(Entries on target coordinates)
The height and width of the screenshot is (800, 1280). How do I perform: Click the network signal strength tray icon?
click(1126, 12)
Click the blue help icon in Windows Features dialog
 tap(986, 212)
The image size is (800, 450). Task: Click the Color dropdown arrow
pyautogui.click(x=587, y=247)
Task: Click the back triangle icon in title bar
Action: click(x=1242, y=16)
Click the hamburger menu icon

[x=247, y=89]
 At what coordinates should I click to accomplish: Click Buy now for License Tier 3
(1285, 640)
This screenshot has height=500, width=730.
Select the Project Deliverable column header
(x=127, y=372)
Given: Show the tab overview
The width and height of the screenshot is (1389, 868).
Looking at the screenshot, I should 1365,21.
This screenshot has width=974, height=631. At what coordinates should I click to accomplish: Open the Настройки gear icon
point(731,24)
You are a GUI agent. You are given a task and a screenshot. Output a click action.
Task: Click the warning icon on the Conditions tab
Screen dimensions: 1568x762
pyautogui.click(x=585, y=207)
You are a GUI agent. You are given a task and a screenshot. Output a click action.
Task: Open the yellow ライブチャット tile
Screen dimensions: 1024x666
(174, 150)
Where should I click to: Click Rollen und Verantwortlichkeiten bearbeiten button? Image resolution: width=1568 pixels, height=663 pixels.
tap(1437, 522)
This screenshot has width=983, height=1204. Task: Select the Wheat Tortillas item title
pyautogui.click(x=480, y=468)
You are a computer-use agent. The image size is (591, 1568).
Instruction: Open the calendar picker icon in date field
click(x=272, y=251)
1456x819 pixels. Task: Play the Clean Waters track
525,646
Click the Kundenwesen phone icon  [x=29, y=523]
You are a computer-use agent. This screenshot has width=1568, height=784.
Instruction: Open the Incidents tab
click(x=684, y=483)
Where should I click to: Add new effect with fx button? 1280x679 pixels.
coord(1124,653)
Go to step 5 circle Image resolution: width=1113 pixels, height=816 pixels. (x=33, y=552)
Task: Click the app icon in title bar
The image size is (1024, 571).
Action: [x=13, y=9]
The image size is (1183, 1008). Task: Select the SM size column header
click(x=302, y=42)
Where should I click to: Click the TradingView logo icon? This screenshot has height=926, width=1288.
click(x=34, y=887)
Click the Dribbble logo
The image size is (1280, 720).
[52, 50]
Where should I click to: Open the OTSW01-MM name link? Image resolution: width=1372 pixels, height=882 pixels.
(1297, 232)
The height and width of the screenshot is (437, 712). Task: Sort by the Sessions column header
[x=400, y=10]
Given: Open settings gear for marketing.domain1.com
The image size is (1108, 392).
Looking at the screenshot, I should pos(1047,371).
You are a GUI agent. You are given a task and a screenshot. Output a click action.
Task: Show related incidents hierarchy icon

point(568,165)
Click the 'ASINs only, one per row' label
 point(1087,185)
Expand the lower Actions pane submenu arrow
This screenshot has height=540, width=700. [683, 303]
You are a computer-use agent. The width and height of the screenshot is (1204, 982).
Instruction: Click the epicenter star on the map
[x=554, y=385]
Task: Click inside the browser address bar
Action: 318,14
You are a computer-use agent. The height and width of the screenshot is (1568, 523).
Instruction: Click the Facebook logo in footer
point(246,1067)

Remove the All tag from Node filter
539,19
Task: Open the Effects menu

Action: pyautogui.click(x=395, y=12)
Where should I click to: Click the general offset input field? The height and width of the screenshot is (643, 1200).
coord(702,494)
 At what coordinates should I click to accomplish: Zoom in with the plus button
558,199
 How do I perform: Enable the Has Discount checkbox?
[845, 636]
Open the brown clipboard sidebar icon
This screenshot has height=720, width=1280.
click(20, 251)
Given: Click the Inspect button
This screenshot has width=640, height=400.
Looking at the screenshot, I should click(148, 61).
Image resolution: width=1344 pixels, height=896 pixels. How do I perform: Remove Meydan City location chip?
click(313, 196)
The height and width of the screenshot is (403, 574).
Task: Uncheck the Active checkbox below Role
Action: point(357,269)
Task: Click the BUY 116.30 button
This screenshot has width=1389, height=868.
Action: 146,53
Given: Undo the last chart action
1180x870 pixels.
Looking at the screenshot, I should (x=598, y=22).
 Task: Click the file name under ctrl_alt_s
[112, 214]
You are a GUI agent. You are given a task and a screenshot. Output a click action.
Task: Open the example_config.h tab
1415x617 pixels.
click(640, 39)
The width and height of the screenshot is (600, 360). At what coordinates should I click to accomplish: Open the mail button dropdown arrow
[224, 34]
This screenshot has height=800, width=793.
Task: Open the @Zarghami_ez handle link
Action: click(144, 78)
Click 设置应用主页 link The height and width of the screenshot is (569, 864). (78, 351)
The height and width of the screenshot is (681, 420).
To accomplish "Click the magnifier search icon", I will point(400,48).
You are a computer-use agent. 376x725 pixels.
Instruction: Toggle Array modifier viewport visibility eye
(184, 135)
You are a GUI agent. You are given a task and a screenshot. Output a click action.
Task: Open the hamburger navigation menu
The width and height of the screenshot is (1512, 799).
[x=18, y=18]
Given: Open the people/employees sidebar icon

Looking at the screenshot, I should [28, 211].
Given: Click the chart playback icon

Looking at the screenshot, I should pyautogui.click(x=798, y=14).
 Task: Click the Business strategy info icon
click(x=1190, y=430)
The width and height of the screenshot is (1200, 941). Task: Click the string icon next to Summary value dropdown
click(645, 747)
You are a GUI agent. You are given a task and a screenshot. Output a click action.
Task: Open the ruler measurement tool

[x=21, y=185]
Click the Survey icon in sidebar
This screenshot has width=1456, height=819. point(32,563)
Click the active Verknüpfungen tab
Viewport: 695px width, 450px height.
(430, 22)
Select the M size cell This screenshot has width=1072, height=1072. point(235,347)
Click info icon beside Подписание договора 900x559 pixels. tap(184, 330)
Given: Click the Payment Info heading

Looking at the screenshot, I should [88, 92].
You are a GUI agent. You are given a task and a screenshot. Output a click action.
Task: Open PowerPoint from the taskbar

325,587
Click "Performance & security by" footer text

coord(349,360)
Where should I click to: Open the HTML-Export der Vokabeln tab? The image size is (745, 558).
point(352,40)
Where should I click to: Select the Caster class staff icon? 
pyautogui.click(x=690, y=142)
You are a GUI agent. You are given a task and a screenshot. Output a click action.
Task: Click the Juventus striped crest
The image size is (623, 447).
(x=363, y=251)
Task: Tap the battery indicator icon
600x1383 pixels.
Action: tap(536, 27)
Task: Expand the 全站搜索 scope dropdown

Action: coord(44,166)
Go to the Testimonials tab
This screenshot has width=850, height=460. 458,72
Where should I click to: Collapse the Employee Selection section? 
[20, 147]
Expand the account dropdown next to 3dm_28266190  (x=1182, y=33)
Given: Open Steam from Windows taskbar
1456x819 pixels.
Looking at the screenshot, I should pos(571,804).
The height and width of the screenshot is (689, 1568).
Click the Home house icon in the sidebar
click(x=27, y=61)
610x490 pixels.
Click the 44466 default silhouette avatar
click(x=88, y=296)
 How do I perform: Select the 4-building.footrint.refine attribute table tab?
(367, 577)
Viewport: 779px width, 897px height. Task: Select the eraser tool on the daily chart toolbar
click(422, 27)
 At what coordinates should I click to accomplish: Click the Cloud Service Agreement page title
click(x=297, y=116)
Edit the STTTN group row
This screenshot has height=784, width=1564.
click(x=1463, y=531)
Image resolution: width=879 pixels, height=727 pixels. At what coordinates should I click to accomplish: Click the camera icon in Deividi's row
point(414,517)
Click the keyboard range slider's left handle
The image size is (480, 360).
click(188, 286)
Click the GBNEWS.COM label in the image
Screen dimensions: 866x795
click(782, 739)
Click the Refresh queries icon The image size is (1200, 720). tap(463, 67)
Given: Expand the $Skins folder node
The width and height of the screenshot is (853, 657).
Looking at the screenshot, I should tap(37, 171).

### [SET EXERCISE]
Rewrite the entries from the line containing "Expand the account" through the line containing "click(x=297, y=116)", swapping "sidebar" for "navigation pane" and leaving everything else as it is.

### [RIGHT ANSWER]
Expand the account dropdown next to 3dm_28266190  (x=1182, y=33)
Given: Open Steam from Windows taskbar
1456x819 pixels.
Looking at the screenshot, I should pos(571,804).
The height and width of the screenshot is (689, 1568).
Click the Home house icon in the navigation pane
click(x=27, y=61)
610x490 pixels.
Click the 44466 default silhouette avatar
click(x=88, y=296)
 How do I perform: Select the 4-building.footrint.refine attribute table tab?
(367, 577)
Viewport: 779px width, 897px height. Task: Select the eraser tool on the daily chart toolbar
click(422, 27)
 At what coordinates should I click to accomplish: Click the Cloud Service Agreement page title
click(x=297, y=116)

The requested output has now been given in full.